4. Octopuses recognize different humans

An octopus in the same lab in New Zealand did not like a particular person on the lab staff. Apparently, there was no reason for that. Whenever the man passed by, he would throw about half a gallon of water on the man's back.


5. Octopus loves to play

Given his naughty nature, it is not surprising that he also enjoys playing. Some octopuses have been seen throwing empty bottles from one place to another in their tanks.


6. They join hands to have children

You can tell if an octopus is male or female by having grooves under its third arm.


Male octopuses extend this arm towards the female octopus and if they recognize it, a packet of sperm is placed in the arm of the female octopus. Female octopuses often retain sperm for a while before reaching their eggs.


7. They greet each other with a handshake

When octopuses are going somewhere, they often greet the sea crabs sitting on their burrows by waving their arms. Professor Steven Lancoist, who researches octopus behavior, believes it is a way for sea crabs to recognize each other.

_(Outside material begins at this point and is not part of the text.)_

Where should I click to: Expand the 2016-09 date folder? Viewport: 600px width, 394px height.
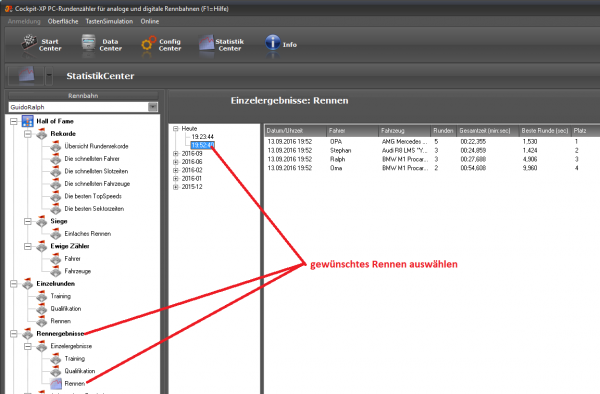tap(176, 153)
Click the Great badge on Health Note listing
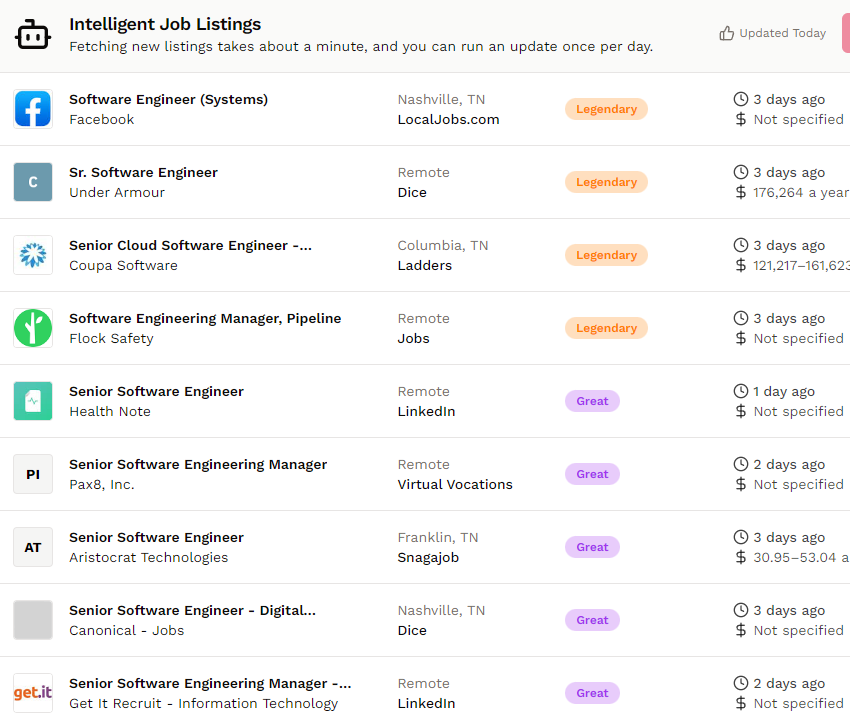850x724 pixels. 592,401
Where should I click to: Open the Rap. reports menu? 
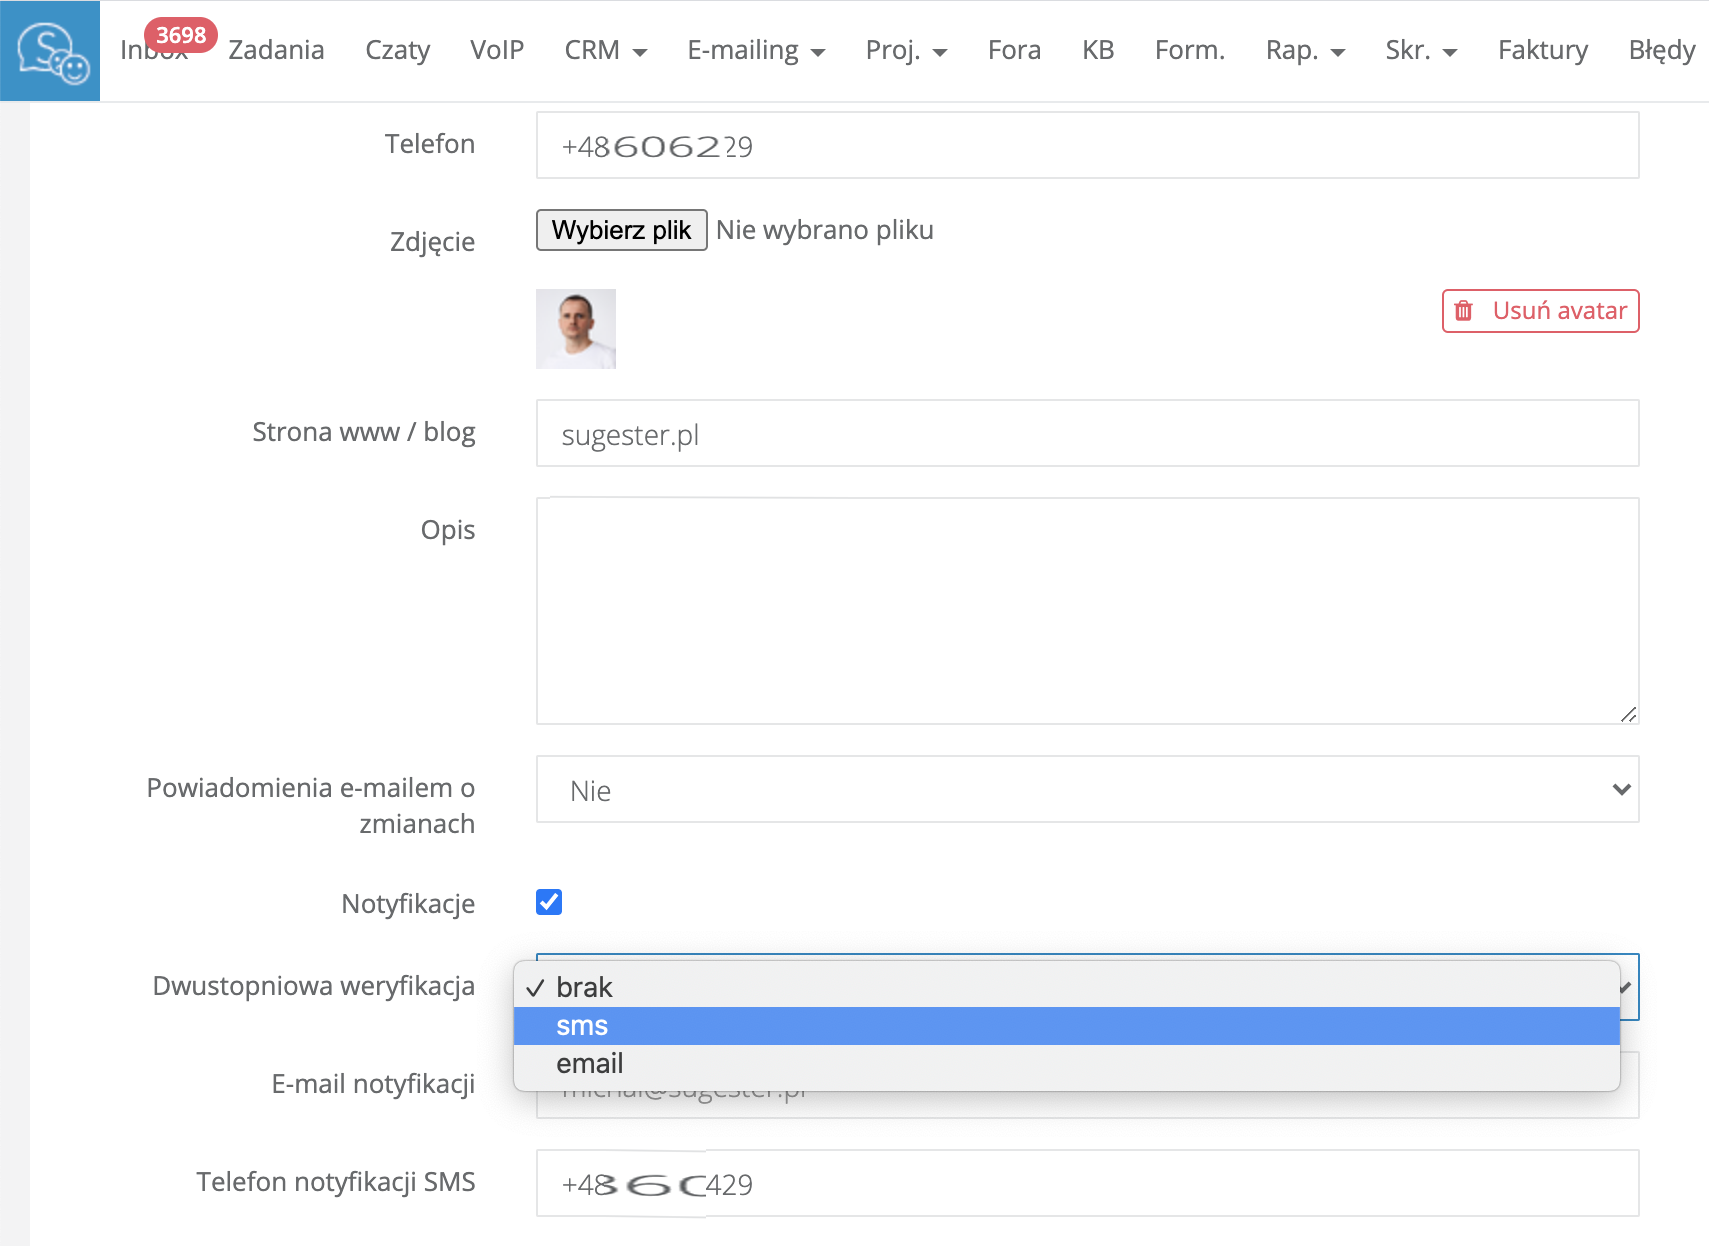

8. Octopuses have multiple hearts

Octopuses have three hearts. Their blood is blue-green. The copper molecules in their blood carry oxygen just as the iron molecules in our blood do, which makes our blood red.


9. They can also be scary

Octopuses can change their color and shape. When a male octopus attacks another octopus, it darkens its color and spreads its arms in a way that makes it more visible.


10 There is also the advantage of not having a structure

Octopuses can change shape so much that they pass through holes as large as one eye. It is not uncommon for such a complex animal to have no structure or shell. This feature makes it difficult for them to protect themselves, but it also helps them to hide.